In still other news, the Brooklin Youth Corps season started yesterday, spirit undampened. We have somewhere between eleven and thirteen kids, depending on who's coming and going for which family responsibility or music camp. Rent a Wreck in Hampden kindly gave us a whoppingly cut rate on two rental vans, one bright red and one burgundy. They have a group picture of last year's Youth Corps on their wall.
I do love Maine. Even when it rains.
Saturday, June 13, 2009
Kids Today. Honestly.
But the big amazement was running into the parents of one of my former writing pals at the school, now completing her freshman year in high school. I ran into her, too, but she prated along about a sign she'd made for the school playground. Very nice, of course, but her parents told me the far more interesting news that she'd written a book, gone to ComicCon, and submitted synopses to a bunch of publishers. She got nice letters back telling her she had to get an agent.
This is not the first kid I've run into who's hell-bent on publication. Even the third-grader I'm mentoring talks about it. I am woefully impressed, by which I mean delightfully envious. Getting a book published wasn't in my sights until my early 50s. Where do these kids get the chutzpah?
I suppose some of it is Christopher Paolini. But also, I think schools today, for all their failings, have a practical approach to education that is enlightening and enlivening. They don't just tell kids to write fairy stories because it's good for them. They make the everyday connections and encourage them to see things through to the logical conclusion.
Can't remember if I've told this story on the blog before (I know I have on the forum I belong to). When Rob and I were building this house, he was figuring out the span of something or other, scribbling in pencil on a spare 2x4. I peeked, goggled, and said, "That's algebra!" He said, "Well, yeah, how else would you do this?" I said, "There's a use for algebra?"

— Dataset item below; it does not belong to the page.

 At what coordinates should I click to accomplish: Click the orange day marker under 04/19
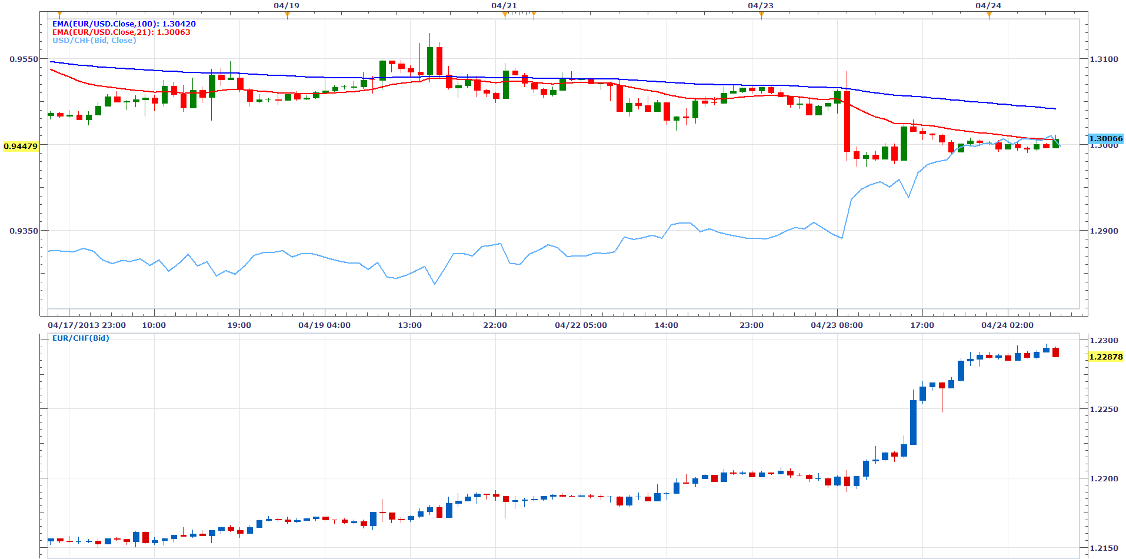coord(287,15)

The more I thought about this afterwards, the more pissed off I got. I hated algebra. It seemed like some exercise Miss Whatsername was making me do just because she was a nutcase. (Which she actually was...she left school in the middle of winter and then we had a sub the rest of the year.) Why, oh why, did no one ever tell the college prep kids that there was a practical use for all those formulas? (I'm sure the kids in the wood shop learned about it.)
My mother had the obvious response, saying tartly: "Another child would have asked." Rob seems to have figured it out, after all. And the same is probably true of the publication thing. I mean, Stephen King caught on when he was a kid, and he's even older than I am, I think.

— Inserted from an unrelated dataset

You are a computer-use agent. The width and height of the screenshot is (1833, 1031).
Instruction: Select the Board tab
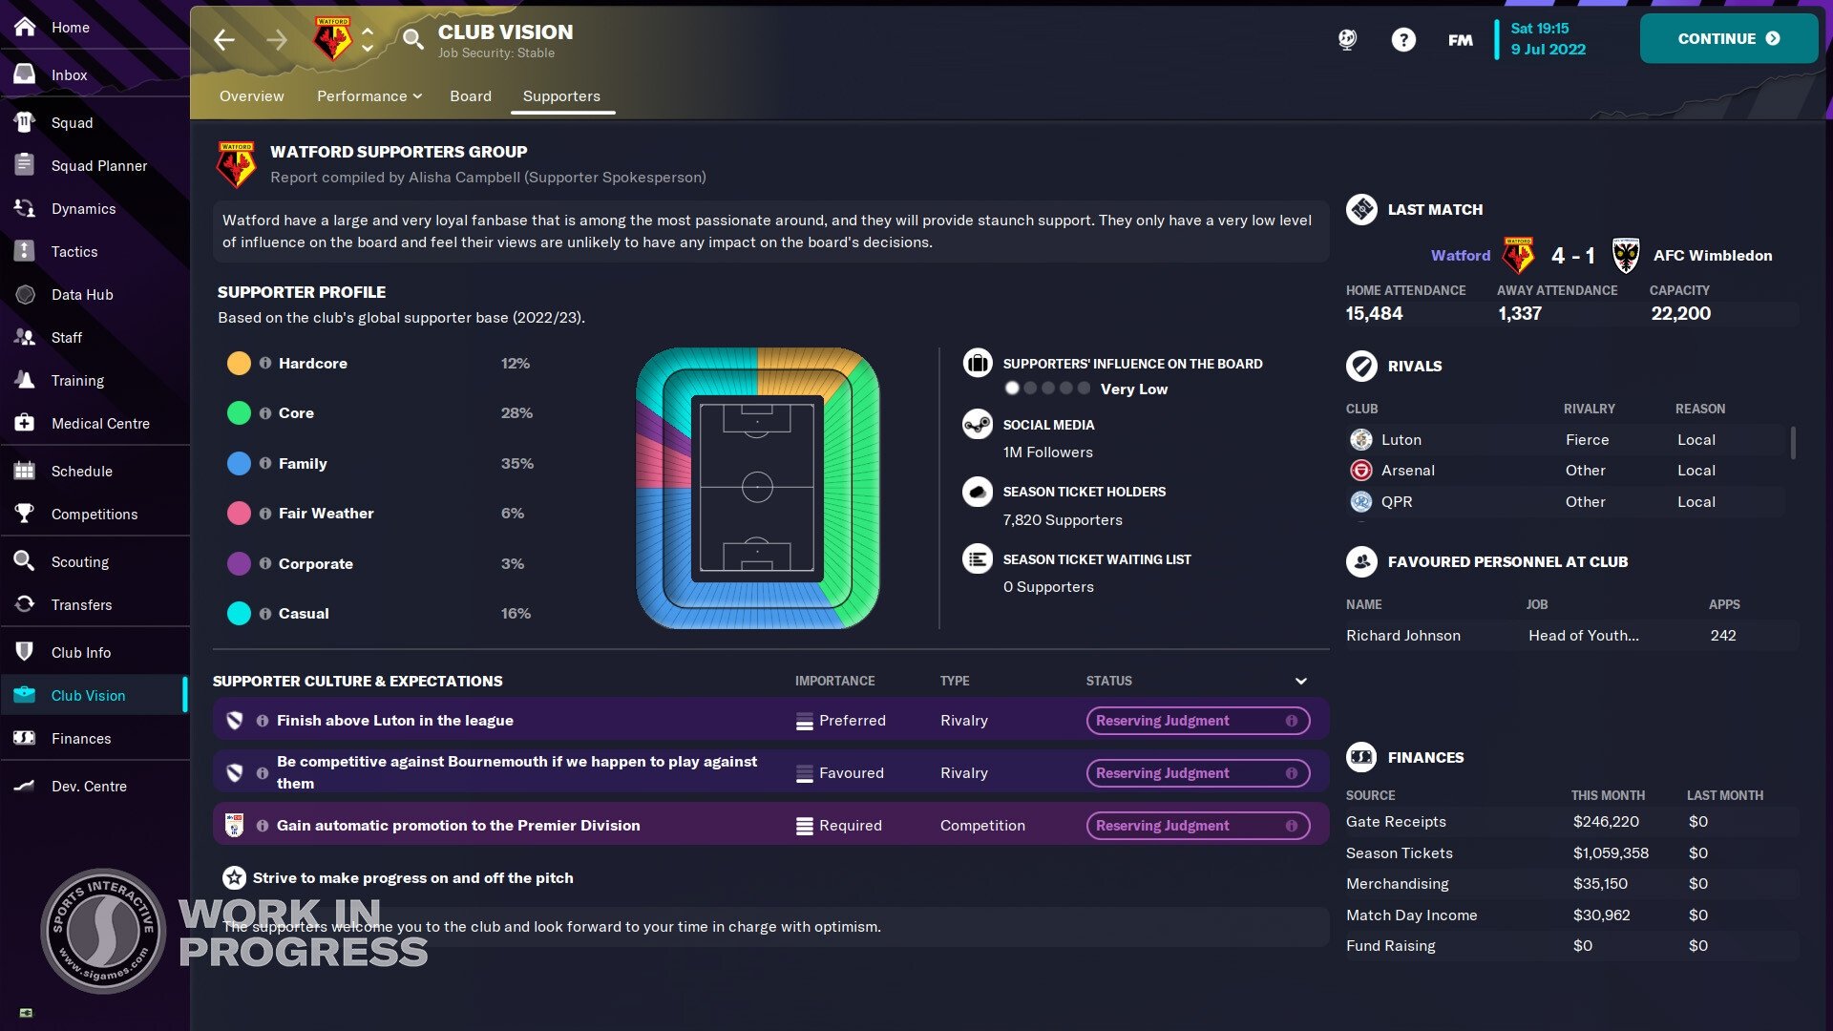(x=470, y=95)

But still. Wouldn't it have been OK to just tell me? I mean, what was this, a quiz show?
Whatever. Kudos to Kids Today. May their dreams see reality sooner than my new bookcase.
PS I just had a wonderful thought. I can put the books where the TV used to be!
Friday, June 12, 2009
Bye-bye Broadcast
It's not that we were ill-prepared for the switch to digital. We got our converter boxes months ago, and used them this winter after our local public television and ABC stations went digital on the original deadline in February.
But then the troubles started. We discovered that we only got digital signals when the skies were crystal clear. Then the trees sprouted leaves, and we lost all digital entirely.
We have an antenna in the attic, which we always liked a lot because we didn't have to worry about northeasters and ice storms. Now we have to spend $200 or so for a ginormous rooftop antenna, and possibly still more than that for a signal booster. And even then we're wondering if we'll get a signal.
It was very nice of the feds to help us out with converter box coupons. But the boxes are turning out to be the least of our needs.
We don't get cable in our little town--not that I'd want it, being easily distracted from my daily round. God help me if I had a bazillion channels to choose from, plus the guilty feeling that I'd better be watching them because I paid money for them. (New Englander? Me?) And even if I wanted to be channel-enhanced, I wouldn't get a satellite dish for the great pleasure of losing tv and internet every time the sky got cloudy.
There's just about no entertainment worth watching on the regular networks, but we definitely will miss the news shows. Here's the plan: We'll watch the news on the internet, either later at night than usual, or the next day. We already read newspapers in the flesh and on line...we'll just do a little more of the latter and add a little more radio. We already watch Olbermann, Stewart, and Colbert on line, the evening after. For entertainment, DVDs or Netflix or Hulu.
And, of course, books, although there are times when the eyes just need a rest.
We may discover we're fine without TV. Except for one nagging feeling: Aren't the airways supposed to be ours for free? So how come we have to fork over $300 or so to get access to them?
Tuesday, June 2, 2009
JUNE Book Review? Already?
book review blogs
@Barrie Summy
Heh-heh. I guess this means it's a month since my last post. But, hey, I can sit at the computer without whimpering now, and my brain seems to be my own for the first time in two months. Plus I'm getting out more. Plus my computer's fixed.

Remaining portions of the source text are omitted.